Prime minister Narendra Modi has applauded India’s latest budget delivered by his finance minister Arun Jaitley, but the parallel chorus is fading out by the day. If it was India’s central bank governor last week, this time it’s none less than one of Modi’s former advisors, Arvind Panagariya, who was also deputy chairman of the Niti Aayog until August 2017.
“With substantial liberalisation under prime ministers P V Narasimha Rao and Atal Bihari Vajpayee, India became the first democracy to achieve 8%-plus growth for nine years beginning in 2003-04,” Panagariya wrote in the Economic Times newspaper on Feb. 12. “Sadly, a new generation of bureaucrats seems to have now replaced its more enlightened predecessor. It is on course to erect the wall of protection all over again.”
Panagariya’s gripe is over the proposed hike in customs duties for a long list of products ranging from kites and footwear to cellular mobiles phones, smart watches, and motor vehicles. According to him, these will raise the burden on consumers.
“We followed these policies for 50 years and yet produced no notable success,” wrote Panagariya, a professor of economics at New York’s Columbia University.
The growing grouse
The veteran economist is not the only one to express annoyance with finance minister Arun Jaitley’s latest proposals.
“Departing from the trend of several preceding years and to boost the ‘Make in India’ initiative, the government has increased the customs duty on several products resulting in imported goods becoming more expensive,” consulting firm KPMG wrote last week.
The government’s desperation to generate employment through protectionist sops follows the limited progress of its flagship programme, Make in India. Private capital investment has been scarce till now, and due to many reasons, including tepid demand and excess capacity, there is limited room for borrowing. Meanwhile, banks saddled with bad loans have little bandwidth to lend either.

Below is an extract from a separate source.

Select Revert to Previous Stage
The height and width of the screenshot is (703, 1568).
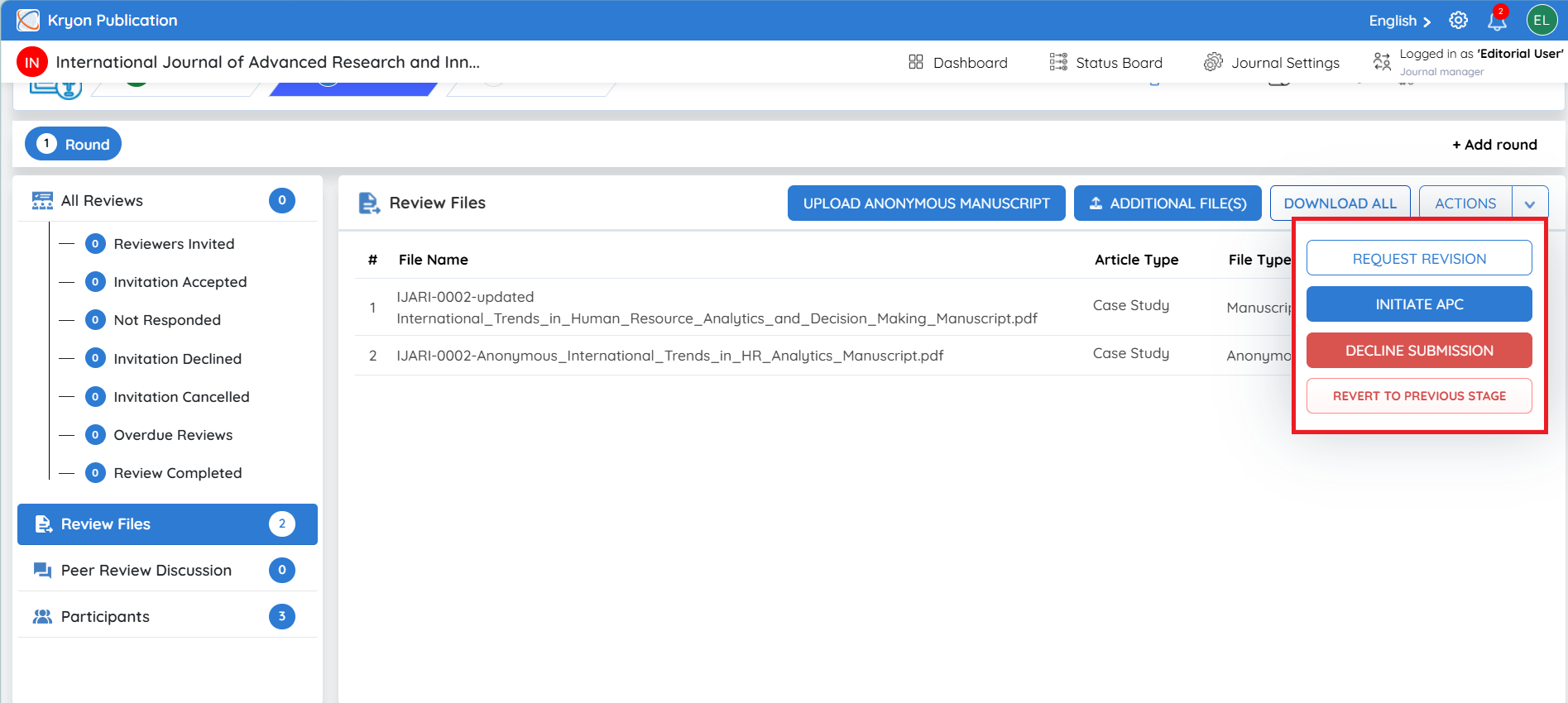tap(1419, 396)
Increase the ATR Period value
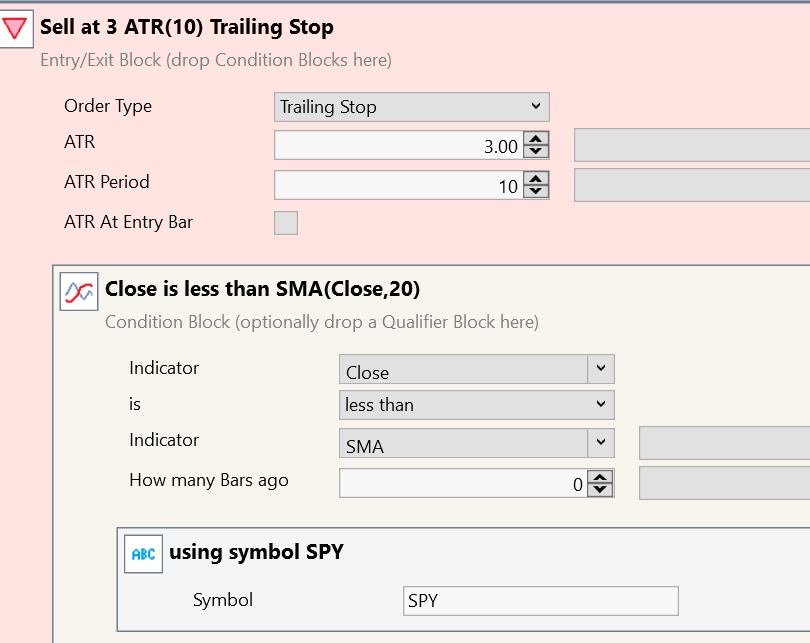810x643 pixels. click(x=536, y=179)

Sliding household savings, too, have taken a toll on investment. “The ratio of domestic savings to GDP rose from 29.2% in 2003 to a peak of 38.3% in 2007, before falling back to 29% in 2016,” the government’s latest economic survey (pdf) noted.
Still, the budget proposed to impose tax on gains from long-term financial investments, which will have repercussions, as Reserve Bank of India (RBI) governor Urjit Patel pointed out last week:
The taxation on capital in India is from several sources. And I think then at the marginal rate, it adds up. You have a corporate tax rate, you have a dividend distribution tax rate, for dividend income above Rs10 lakh you have a marginal tax rate, you also have securities transaction tax, and you have a capital gains tax. So there are five taxes on capital. That would also have an impact on investment and savings decisions.
Words vs action
While Modi preached globalisation to the world’s biggest capitalist convention, the World Economic Forum in Davos last month, at home, his finance minister was busy putting final touches to a budget that was solely aimed at wooing voters—not investors.
Indeed, India needs more manufacturing jobs to support its bulging young population, and the country’s manufacturing needs support to stand on its own feet. But the budget seems to be a case of missing the woods for the trees, as Panagariya explained:
When our producers of even the most labour-intensive products such as garments, footwear, and furniture, and wholly traditional items such as kites and rakhis are unable to outcompete foreign suppliers on our own soil, there has to be something seriously wrong with our domestic regulatory policies. Unless we work on a direct removal of these hurdles, we would keep hurting our own consumers through higher tariffs without preparing our entrepreneurs to challenge the competitors in the global marketplace, which is what is ultimately needed to build the new India.
Panagariya invoked the American philosopher George Santayana who wrote, “Those who cannot remember the past, are condemned to repeat it.” At stake is nearly three decades of slow-but-steady reforms, now at risk of getting undone.